American Statecraft: The Story of the U.S. Foreign Service by Moskin J. Robert

Author:Moskin, J. Robert [Moskin, J. Robert]
Language: eng
Format: epub
Publisher: St. Martin's Press
Published: 2013-11-19T00:00:00+00:00


OTHER DISCRIMINATED GROUPS

It also took time to tear down official barriers against other groups that were discriminated against. The first Hispanic to become a Foreign Service ambassador was Joseph John Jova, a Dartmouth graduate who was appointed to Honduras in 1965. By 1992, only seven Hispanics had served as chiefs of mission.

The first Asian-American ambassadors were Julia Chang Bloch (Nepal in 1989) and William H. Itoh (Thailand in 1996). Bloch had been born in China and brought to San Francisco when she was nine. She could not become a Foreign Service officer, because when she graduated from college one had to be a citizen for nine years before joining the Foreign Service. “I saw no one who remotely looked like me in the Foreign Service, let alone in positions as ambassadors.” Instead, she entered diplomacy through the Peace Corps. When she returned to Washington, she said she still found every interview began with “How fast can you type?” She concluded, “My experience has taught me that diplomacy is still very much a man’s world.”

Gays and lesbians, the physically handicapped, and members of various other groups have been accepted slowly. A dramatic change was the admission of blind persons to the Foreign Service in 1989. The National Federation of the Blind credits Ambassador Edward J. Perkins, then Director General of the Foreign Service, for reversing the State Department’s historic attitude of excluding the blind and others.

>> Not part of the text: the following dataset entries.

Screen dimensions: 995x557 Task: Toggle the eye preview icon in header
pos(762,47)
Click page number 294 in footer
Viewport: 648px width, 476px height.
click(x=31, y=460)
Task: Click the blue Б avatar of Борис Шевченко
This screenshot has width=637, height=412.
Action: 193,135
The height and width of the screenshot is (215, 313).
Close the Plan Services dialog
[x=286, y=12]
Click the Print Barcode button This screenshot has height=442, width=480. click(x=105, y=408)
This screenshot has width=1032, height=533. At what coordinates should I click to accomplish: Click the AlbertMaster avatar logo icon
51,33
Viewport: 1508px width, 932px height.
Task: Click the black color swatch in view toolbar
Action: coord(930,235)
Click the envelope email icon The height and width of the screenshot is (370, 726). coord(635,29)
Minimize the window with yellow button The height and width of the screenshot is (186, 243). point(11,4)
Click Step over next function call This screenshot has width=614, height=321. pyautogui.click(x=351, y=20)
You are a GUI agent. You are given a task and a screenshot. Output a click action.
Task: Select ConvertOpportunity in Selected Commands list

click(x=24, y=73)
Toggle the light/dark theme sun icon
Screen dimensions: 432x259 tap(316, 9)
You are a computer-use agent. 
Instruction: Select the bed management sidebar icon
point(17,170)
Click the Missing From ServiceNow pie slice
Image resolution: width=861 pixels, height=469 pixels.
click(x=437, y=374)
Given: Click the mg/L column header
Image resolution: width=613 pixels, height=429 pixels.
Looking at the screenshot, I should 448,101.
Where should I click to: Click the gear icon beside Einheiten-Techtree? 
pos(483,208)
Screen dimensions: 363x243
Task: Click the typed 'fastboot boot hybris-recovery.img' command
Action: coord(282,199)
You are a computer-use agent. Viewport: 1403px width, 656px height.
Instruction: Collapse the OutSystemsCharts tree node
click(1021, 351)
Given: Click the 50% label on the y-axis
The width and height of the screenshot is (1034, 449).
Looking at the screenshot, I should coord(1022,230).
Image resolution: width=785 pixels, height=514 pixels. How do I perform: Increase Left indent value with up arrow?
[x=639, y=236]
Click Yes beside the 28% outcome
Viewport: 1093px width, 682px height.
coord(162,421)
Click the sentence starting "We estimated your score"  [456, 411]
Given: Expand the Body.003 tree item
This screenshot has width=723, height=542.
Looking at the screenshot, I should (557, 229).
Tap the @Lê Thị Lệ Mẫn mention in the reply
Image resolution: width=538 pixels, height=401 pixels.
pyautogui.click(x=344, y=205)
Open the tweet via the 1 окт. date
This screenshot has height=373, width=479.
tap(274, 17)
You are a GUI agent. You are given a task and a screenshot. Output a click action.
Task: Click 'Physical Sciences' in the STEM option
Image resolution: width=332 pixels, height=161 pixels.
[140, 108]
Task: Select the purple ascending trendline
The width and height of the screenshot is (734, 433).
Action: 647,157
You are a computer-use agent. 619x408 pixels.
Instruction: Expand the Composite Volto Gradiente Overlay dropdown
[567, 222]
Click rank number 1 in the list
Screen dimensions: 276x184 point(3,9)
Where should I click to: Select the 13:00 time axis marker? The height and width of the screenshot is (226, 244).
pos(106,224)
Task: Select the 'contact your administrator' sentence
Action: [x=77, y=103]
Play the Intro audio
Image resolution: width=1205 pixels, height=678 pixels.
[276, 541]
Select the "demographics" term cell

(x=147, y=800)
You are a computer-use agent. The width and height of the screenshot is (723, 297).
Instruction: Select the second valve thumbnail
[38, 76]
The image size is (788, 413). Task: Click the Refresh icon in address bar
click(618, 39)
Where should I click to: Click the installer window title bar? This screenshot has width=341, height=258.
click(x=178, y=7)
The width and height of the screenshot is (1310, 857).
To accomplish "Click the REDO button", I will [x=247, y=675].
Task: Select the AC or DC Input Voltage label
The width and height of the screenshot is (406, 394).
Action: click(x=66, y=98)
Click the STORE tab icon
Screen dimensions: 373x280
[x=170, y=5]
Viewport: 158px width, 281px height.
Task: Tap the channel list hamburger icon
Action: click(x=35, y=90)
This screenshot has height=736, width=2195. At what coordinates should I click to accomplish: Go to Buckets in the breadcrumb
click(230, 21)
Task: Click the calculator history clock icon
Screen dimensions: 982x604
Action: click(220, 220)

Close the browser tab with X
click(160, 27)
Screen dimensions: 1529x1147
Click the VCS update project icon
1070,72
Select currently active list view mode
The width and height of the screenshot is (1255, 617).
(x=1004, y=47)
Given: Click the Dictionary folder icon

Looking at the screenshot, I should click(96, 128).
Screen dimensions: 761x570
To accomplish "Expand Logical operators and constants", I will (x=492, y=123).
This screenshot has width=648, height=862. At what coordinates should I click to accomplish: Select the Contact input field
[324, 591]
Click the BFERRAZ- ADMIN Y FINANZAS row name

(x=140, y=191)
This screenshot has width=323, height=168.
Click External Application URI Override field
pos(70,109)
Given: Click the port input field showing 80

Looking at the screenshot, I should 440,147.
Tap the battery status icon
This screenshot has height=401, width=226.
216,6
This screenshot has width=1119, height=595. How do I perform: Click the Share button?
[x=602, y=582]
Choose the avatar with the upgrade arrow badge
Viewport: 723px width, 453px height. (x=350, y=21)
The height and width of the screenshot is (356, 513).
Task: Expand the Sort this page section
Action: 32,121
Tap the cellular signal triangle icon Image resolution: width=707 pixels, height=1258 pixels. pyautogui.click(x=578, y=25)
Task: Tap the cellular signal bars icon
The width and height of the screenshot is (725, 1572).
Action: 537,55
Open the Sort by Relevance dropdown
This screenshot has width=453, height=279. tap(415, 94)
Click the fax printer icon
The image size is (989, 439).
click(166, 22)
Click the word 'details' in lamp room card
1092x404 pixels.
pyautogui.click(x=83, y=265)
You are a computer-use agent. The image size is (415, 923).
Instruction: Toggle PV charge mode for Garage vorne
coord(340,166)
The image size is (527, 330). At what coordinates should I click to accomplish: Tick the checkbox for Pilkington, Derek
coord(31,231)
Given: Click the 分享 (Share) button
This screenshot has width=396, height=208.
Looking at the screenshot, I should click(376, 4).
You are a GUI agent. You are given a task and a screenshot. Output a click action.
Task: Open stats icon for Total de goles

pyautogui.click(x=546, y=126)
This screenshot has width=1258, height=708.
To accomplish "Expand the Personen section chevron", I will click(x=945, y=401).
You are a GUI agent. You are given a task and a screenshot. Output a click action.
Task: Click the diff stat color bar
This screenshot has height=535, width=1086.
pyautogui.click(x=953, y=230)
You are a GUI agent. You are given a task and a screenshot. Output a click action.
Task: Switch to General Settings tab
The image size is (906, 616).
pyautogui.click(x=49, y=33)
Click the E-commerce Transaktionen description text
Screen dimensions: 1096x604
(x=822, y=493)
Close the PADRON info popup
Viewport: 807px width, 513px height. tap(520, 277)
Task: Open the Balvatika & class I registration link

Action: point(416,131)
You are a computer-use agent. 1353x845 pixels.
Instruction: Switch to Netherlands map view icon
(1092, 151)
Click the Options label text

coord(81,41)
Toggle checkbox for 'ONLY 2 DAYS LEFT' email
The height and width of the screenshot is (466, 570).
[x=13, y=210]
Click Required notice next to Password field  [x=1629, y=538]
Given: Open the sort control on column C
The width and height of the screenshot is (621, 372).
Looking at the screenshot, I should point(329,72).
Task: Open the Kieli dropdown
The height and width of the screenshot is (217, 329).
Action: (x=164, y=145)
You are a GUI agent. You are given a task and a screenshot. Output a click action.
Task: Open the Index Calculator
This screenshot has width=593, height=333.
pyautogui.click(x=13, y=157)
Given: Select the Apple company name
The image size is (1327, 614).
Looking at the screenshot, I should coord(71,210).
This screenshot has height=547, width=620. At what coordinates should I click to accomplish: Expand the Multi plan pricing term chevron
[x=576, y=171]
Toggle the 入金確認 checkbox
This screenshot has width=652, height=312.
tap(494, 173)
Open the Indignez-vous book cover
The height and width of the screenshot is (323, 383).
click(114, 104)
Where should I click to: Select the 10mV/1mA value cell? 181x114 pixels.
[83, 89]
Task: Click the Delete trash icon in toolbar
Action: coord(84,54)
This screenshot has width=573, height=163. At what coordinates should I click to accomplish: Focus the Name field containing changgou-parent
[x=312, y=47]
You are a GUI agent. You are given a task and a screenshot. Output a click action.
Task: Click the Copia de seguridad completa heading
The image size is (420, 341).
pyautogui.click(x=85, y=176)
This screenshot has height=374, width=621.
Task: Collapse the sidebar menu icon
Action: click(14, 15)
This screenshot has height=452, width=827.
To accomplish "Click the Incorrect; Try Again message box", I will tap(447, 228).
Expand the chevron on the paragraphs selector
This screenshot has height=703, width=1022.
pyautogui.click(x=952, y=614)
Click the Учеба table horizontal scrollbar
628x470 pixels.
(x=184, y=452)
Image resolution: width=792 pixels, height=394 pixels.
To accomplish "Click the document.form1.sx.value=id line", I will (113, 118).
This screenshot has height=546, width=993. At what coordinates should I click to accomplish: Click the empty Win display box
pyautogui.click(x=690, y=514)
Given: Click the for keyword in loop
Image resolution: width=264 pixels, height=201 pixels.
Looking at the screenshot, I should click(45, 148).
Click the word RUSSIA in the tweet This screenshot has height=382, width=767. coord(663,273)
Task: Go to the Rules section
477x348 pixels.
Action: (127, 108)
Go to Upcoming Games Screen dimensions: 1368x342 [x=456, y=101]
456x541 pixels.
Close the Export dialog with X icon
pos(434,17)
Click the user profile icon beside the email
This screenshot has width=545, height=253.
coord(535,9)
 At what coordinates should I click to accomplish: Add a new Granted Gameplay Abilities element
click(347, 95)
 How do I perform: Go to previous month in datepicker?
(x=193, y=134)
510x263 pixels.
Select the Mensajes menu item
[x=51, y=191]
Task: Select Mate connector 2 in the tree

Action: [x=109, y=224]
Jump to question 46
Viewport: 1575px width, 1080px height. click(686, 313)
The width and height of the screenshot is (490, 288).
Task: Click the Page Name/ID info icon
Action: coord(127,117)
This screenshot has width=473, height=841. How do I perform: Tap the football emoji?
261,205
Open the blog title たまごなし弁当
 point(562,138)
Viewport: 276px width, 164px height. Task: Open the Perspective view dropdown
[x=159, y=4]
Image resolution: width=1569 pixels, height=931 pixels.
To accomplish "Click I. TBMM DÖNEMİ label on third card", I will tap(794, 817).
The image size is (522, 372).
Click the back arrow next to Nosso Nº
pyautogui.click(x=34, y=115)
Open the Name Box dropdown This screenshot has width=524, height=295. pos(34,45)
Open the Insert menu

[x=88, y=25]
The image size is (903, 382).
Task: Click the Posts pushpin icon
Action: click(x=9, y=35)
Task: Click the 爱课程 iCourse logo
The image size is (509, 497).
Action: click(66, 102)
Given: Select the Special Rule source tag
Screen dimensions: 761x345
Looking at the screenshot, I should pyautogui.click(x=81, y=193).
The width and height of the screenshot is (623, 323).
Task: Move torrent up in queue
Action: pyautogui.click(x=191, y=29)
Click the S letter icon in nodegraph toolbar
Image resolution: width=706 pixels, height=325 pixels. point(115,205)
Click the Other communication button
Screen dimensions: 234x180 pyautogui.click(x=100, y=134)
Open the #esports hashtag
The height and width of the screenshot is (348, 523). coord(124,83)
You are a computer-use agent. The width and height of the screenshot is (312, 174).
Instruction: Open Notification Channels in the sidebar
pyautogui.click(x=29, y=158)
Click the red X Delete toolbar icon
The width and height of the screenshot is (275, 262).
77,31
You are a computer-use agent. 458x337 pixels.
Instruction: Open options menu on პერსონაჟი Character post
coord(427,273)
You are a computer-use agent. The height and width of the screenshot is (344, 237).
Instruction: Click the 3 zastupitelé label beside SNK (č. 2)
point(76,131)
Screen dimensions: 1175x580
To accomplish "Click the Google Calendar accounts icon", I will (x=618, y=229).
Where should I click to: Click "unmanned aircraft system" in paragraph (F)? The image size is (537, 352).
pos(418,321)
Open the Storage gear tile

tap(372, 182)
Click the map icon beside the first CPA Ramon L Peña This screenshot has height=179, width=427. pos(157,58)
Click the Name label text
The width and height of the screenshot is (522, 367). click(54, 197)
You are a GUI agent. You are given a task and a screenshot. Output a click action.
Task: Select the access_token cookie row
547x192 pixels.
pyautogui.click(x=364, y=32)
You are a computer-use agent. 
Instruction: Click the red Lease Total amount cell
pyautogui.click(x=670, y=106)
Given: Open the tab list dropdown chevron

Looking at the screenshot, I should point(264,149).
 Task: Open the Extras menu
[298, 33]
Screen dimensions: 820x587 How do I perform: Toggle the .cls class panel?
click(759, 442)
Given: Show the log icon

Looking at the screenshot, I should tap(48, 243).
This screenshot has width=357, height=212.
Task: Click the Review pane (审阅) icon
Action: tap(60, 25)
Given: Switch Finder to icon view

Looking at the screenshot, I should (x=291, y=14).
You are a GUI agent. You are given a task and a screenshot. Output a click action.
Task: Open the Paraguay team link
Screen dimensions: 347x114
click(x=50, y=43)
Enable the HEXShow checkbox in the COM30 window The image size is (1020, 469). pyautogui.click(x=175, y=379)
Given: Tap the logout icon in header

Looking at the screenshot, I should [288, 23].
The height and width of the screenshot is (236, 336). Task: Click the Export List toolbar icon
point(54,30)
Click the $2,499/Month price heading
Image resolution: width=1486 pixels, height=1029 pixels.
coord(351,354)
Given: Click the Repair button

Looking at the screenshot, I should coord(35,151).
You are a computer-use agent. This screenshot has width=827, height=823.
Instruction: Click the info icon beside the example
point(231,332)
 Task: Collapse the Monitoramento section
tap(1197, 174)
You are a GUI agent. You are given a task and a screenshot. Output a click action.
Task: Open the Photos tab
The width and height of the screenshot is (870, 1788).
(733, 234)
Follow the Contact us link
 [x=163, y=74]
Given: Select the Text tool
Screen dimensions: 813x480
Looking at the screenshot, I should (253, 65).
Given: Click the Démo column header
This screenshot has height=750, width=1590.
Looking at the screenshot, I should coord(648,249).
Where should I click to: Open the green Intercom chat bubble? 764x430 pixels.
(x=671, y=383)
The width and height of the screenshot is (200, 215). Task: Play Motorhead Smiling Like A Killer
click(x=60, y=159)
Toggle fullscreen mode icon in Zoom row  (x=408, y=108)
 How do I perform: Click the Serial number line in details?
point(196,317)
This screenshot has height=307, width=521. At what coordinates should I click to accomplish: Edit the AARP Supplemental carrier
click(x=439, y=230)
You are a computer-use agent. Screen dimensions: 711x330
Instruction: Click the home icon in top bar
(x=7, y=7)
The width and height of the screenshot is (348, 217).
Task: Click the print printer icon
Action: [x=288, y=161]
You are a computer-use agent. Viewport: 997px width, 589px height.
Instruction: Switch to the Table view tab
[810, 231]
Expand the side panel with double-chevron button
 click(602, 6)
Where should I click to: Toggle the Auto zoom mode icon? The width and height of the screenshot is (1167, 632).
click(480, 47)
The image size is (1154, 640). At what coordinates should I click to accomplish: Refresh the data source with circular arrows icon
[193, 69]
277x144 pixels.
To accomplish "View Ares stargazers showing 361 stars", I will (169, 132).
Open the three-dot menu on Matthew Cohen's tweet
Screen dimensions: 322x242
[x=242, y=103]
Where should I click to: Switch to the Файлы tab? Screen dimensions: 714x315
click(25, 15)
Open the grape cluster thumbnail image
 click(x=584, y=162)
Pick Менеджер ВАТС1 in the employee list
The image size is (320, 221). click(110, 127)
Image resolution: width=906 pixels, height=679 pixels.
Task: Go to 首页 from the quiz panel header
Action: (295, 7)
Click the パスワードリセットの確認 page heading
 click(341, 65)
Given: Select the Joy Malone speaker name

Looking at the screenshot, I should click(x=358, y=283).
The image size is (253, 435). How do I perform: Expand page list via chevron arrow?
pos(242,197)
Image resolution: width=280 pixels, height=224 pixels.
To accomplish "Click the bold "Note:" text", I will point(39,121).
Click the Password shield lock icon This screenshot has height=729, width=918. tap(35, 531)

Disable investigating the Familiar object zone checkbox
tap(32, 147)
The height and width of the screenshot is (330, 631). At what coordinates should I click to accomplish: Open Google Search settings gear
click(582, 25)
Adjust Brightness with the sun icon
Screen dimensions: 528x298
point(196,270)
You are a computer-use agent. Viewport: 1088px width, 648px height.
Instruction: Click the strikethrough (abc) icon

Homosexuals had a difficult time during the security alarm that accompanied the Cold War and the McCarthy era. Although information here tends to be less transparent than that related to most other areas of discrimination, the State Department dismissed ninety-plus homosexual employees at the beginning of that period as security risks vulnerable to blackmail. Persecution intensified until gays and lesbians turned to the courts, and by the mid-1970s homosexuality was no longer a cause for dismissal.

As recently as 2007, Ambassador Michael E. Guest, a veteran of twenty-six years in the Foreign Service, resigned in protest against rules that discriminated against same-sex partners. He said the Foreign Service gave them fewer benefits than it did family pets. After serving as ambassador to Romania, Guest had worked in Washington to change the rules that deprived same-sex married partners and heterosexual unmarried partners of evacuation rights, foreign language training, diplomatic passports, and medical care. In 2006, he received the Christian A. Herter Award for constructive dissent from the AFSA, but he finally resigned.

Eugene Sweeney, consul general in Lisbon, believed things were changing because in 2009 same-sex partners finally won housing and travel coverage. But health care and pensions were not yet covered. The Foreign Service has certainly moved a significant distance toward reflecting the varieties and diversities of American society, but it still has battles to fight.